Отец мой, Валериан Федорович (1903–1975), в 1926 году окончил Московское высшее техническое училище и к середине 1930-х годов стал высококвалифицированным специалистом в области водоснабжения, занимавшимся также перед войной и во время войны транспортировкой нефти.
Он участвовал в строительстве водопровода в Магнитогорске и Сталино (Донецке), в 1935 году был на несколько месяцев отправлен в командировку в США для изучения тамошних технических достижений, издал ряд книг и т. д.
Выше говорилось, что мой дед, военный фельдшер Федор Яковлевич, был чистым профессионалом, стоящим далеко от политики, и его сын как бы унаследовал эту черту отца. Правда, после занятия более или менее высокого поста Валериан Федорович вступил в партию (в 1939 году), но, так сказать, вынужденно, а не по собственному желанию.

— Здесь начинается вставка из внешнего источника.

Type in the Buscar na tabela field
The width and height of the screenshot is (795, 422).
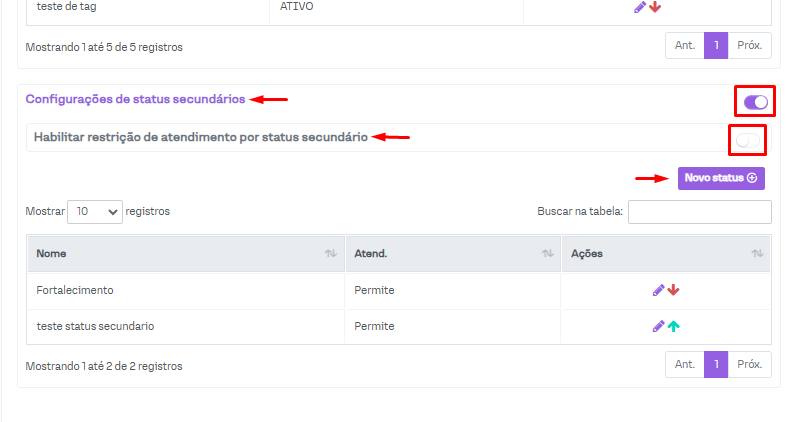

В целом он весьма критически относился к советской реальности и впоследствии, когда я уже был взрослым человеком, признался, что в стране имеет место не тот социализм, который преподносила пропаганда, а госкапитализм. Но в годы моего отрочества и юности он на те или иные мои вопросы, связанные с политикой, давал вполне «официальные» ответы, и, о чем уже говорилось, запретил водить меня в церковь, а также отверг елочные украшения религиозного характера.
Вместе с тем я – пусть не очень осознанно – чувствовал, что отец не являет собой убежденного коммуниста. Еще более далеки были от этого его сестра – врач Зинаида Федоровна и уже упоминавшийся брат, с которым я часто общался. Отец нередко выражал глубокое удовлетворение в связи с теми или иными научно-техническим достижениями СССР (в коих он и сам участвовал как инженер), но характерно, например, что он не побуждал меня вступить в пионеры, и позже – в комсомол.